===== Data in this exercise

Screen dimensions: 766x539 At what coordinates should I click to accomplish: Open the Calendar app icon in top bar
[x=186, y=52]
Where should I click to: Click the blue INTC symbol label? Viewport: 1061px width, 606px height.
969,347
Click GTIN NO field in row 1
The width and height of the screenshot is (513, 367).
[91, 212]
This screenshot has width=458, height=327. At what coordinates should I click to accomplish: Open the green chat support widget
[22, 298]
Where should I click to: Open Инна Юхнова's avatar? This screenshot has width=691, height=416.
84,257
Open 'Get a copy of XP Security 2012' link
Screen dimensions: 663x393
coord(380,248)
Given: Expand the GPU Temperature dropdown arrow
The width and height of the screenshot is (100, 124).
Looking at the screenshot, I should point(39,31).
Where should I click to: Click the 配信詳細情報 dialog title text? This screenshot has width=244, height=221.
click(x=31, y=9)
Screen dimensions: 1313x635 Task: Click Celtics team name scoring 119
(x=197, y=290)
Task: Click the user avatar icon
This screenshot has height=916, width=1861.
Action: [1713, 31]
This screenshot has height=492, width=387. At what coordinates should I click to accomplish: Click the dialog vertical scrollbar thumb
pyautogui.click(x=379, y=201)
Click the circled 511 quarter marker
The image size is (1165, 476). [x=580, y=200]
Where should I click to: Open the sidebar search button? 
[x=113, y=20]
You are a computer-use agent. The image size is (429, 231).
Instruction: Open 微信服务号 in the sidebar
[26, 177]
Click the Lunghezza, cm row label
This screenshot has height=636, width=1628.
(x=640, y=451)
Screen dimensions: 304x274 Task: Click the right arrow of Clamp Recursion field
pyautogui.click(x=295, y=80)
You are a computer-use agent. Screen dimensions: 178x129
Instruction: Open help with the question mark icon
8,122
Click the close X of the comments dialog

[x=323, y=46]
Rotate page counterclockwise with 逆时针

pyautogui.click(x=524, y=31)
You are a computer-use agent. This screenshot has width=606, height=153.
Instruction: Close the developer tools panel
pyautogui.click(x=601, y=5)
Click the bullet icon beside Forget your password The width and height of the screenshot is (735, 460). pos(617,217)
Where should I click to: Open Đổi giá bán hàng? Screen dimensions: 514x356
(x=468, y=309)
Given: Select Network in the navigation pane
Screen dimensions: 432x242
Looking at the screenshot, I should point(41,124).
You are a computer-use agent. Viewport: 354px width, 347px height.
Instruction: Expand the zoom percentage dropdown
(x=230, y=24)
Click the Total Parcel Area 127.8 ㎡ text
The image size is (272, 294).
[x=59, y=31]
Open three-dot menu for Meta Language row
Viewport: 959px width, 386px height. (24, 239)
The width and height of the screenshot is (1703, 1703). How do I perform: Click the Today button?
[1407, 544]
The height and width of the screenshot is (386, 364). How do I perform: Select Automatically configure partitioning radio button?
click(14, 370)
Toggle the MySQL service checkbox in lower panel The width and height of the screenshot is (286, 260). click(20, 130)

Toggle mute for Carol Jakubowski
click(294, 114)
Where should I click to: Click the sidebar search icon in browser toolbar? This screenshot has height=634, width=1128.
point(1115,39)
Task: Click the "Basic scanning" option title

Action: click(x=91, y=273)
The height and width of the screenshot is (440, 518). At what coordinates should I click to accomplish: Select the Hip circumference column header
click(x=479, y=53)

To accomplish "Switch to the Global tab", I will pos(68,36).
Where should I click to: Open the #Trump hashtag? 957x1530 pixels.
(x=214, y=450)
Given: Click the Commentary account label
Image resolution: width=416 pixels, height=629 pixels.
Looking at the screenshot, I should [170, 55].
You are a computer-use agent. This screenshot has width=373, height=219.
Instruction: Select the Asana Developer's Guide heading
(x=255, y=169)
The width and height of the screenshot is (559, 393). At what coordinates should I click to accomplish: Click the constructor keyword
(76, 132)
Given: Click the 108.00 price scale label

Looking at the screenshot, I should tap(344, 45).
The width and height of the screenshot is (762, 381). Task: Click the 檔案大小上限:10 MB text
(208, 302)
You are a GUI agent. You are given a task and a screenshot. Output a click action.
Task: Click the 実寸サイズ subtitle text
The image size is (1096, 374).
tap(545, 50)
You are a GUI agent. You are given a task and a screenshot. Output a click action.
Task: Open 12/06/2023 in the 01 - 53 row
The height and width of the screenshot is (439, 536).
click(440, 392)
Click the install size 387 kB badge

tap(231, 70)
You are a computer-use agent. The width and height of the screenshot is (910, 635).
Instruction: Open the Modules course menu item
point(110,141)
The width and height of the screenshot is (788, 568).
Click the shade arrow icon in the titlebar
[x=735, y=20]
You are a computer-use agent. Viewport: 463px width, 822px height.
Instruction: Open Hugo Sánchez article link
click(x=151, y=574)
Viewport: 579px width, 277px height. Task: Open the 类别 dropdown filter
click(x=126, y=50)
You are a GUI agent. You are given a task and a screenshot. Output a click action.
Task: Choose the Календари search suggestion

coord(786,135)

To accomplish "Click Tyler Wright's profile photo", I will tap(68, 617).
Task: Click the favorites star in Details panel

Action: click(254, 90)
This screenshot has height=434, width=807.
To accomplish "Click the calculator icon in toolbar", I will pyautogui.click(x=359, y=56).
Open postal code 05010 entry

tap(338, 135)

==========

◆ Brief: Give every non-blank line of the material as a JSON list of strings, one string per line.

◆ Answer for the task:
[
  "Screen dimensions: 766x539 At what coordinates should I click to accomplish: Open the Calendar app icon in top bar",
  "[x=186, y=52]",
  "Where should I click to: Click the blue INTC symbol label? Viewport: 1061px width, 606px height.",
  "969,347",
  "Click GTIN NO field in row 1",
  "The width and height of the screenshot is (513, 367).",
  "[91, 212]",
  "This screenshot has width=458, height=327. At what coordinates should I click to accomplish: Open the green chat support widget",
  "[22, 298]",
  "Where should I click to: Open Инна Юхнова's avatar? This screenshot has width=691, height=416.",
  "84,257",
  "Open 'Get a copy of XP Security 2012' link",
  "Screen dimensions: 663x393",
  "coord(380,248)",
  "Given: Expand the GPU Temperature dropdown arrow",
  "The width and height of the screenshot is (100, 124).",
  "Looking at the screenshot, I should point(39,31).",
  "Where should I click to: Click the 配信詳細情報 dialog title text? This screenshot has width=244, height=221.",
  "click(x=31, y=9)",
  "Screen dimensions: 1313x635 Task: Click Celtics team name scoring 119",
  "(x=197, y=290)",
  "Task: Click the user avatar icon",
  "This screenshot has height=916, width=1861.",
  "Action: [1713, 31]",
  "This screenshot has height=492, width=387. At what coordinates should I click to accomplish: Click the dialog vertical scrollbar thumb",
  "pyautogui.click(x=379, y=201)",
  "Click the circled 511 quarter marker",
  "The image size is (1165, 476). [x=580, y=200]",
  "Where should I click to: Open the sidebar search button? ",
  "[x=113, y=20]",
  "You are a computer-use agent. The image size is (429, 231).",
  "Instruction: Open 微信服务号 in the sidebar",
  "[26, 177]",
  "Click the Lunghezza, cm row label",
  "This screenshot has height=636, width=1628.",
  "(x=640, y=451)",
  "Screen dimensions: 304x274 Task: Click the right arrow of Clamp Recursion field",
  "pyautogui.click(x=295, y=80)",
  "You are a computer-use agent. Screen dimensions: 178x129",
  "Instruction: Open help with the question mark icon",
  "8,122",
  "Click the close X of the comments dialog",
  "[x=323, y=46]",
  "Rotate page counterclockwise with 逆时针",
  "pyautogui.click(x=524, y=31)",
  "You are a computer-use agent. This screenshot has width=606, height=153.",
  "Instruction: Close the developer tools panel",
  "pyautogui.click(x=601, y=5)",
  "Click the bullet icon beside Forget your password The width and height of the screenshot is (735, 460). pos(617,217)",
  "Where should I click to: Open Đổi giá bán hàng? Screen dimensions: 514x356",
  "(x=468, y=309)",
  "Given: Select Network in the navigation pane",
  "Screen dimensions: 432x242",
  "Looking at the screenshot, I should point(41,124).",
  "You are a computer-use agent. Viewport: 354px width, 347px height.",
  "Instruction: Expand the zoom percentage dropdown",
  "(x=230, y=24)",
  "Click the Total Parcel Area 127.8 ㎡ text",
  "The image size is (272, 294).",
  "[x=59, y=31]",
  "Open three-dot menu for Meta Language row",
  "Viewport: 959px width, 386px height. (24, 239)",
  "The width and height of the screenshot is (1703, 1703). How do I perform: Click the Today button?",
  "[1407, 544]",
  "The height and width of the screenshot is (386, 364). How do I perform: Select Automatically configure partitioning radio button?",
  "click(14, 370)",
  "Toggle the MySQL service checkbox in lower panel The width and height of the screenshot is (286, 260). click(20, 130)",
  "Toggle mute for Carol Jakubowski",
  "click(294, 114)",
  "Where should I click to: Click the sidebar search icon in browser toolbar? This screenshot has height=634, width=1128.",
  "point(1115,39)",
  "Task: Click the \"Basic scanning\" option title",
  "Action: click(x=91, y=273)",
  "The height and width of the screenshot is (440, 518). At what coordinates should I click to accomplish: Select the Hip circumference column header",
  "click(x=479, y=53)",
  "To accomplish \"Switch to the Global tab\", I will pos(68,36).",
  "Where should I click to: Open the #Trump hashtag? 957x1530 pixels.",
  "(x=214, y=450)",
  "Given: Click the Commentary account label",
  "Image resolution: width=416 pixels, height=629 pixels.",
  "Looking at the screenshot, I should [170, 55].",
  "You are a computer-use agent. This screenshot has width=373, height=219.",
  "Instruction: Select the Asana Developer's Guide heading",
  "(x=255, y=169)",
  "The width and height of the screenshot is (559, 393). At what coordinates should I click to accomplish: Click the constructor keyword",
  "(76, 132)",
  "Given: Click the 108.00 price scale label",
  "Looking at the screenshot, I should tap(344, 45).",
  "The width and height of the screenshot is (762, 381). Task: Click the 檔案大小上限:10 MB text",
  "(208, 302)",
  "You are a GUI agent. You are given a task and a screenshot. Output a click action.",
  "Task: Click the 実寸サイズ subtitle text",
  "The image size is (1096, 374).",
  "tap(545, 50)",
  "You are a GUI agent. You are given a task and a screenshot. Output a click action.",
  "Task: Open 12/06/2023 in the 01 - 53 row",
  "The height and width of the screenshot is (439, 536).",
  "click(440, 392)",
  "Click the install size 387 kB badge",
  "tap(231, 70)",
  "You are a computer-use agent. The width and height of the screenshot is (910, 635).",
  "Instruction: Open the Modules course menu item",
  "point(110,141)",
  "The width and height of the screenshot is (788, 568).",
  "Click the shade arrow icon in the titlebar",
  "[x=735, y=20]",
  "You are a computer-use agent. Viewport: 463px width, 822px height.",
  "Instruction: Open Hugo Sánchez article link",
  "click(x=151, y=574)",
  "Viewport: 579px width, 277px height. Task: Open the 类别 dropdown filter",
  "click(x=126, y=50)",
  "You are a GUI agent. You are given a task and a screenshot. Output a click action.",
  "Task: Choose the Календари search suggestion",
  "coord(786,135)",
  "To accomplish \"Click Tyler Wright's profile photo\", I will tap(68, 617).",
  "Task: Click the favorites star in Details panel",
  "Action: click(254, 90)",
  "This screenshot has height=434, width=807.",
  "To accomplish \"Click the calculator icon in toolbar\", I will pyautogui.click(x=359, y=56).",
  "Open postal code 05010 entry",
  "tap(338, 135)"
]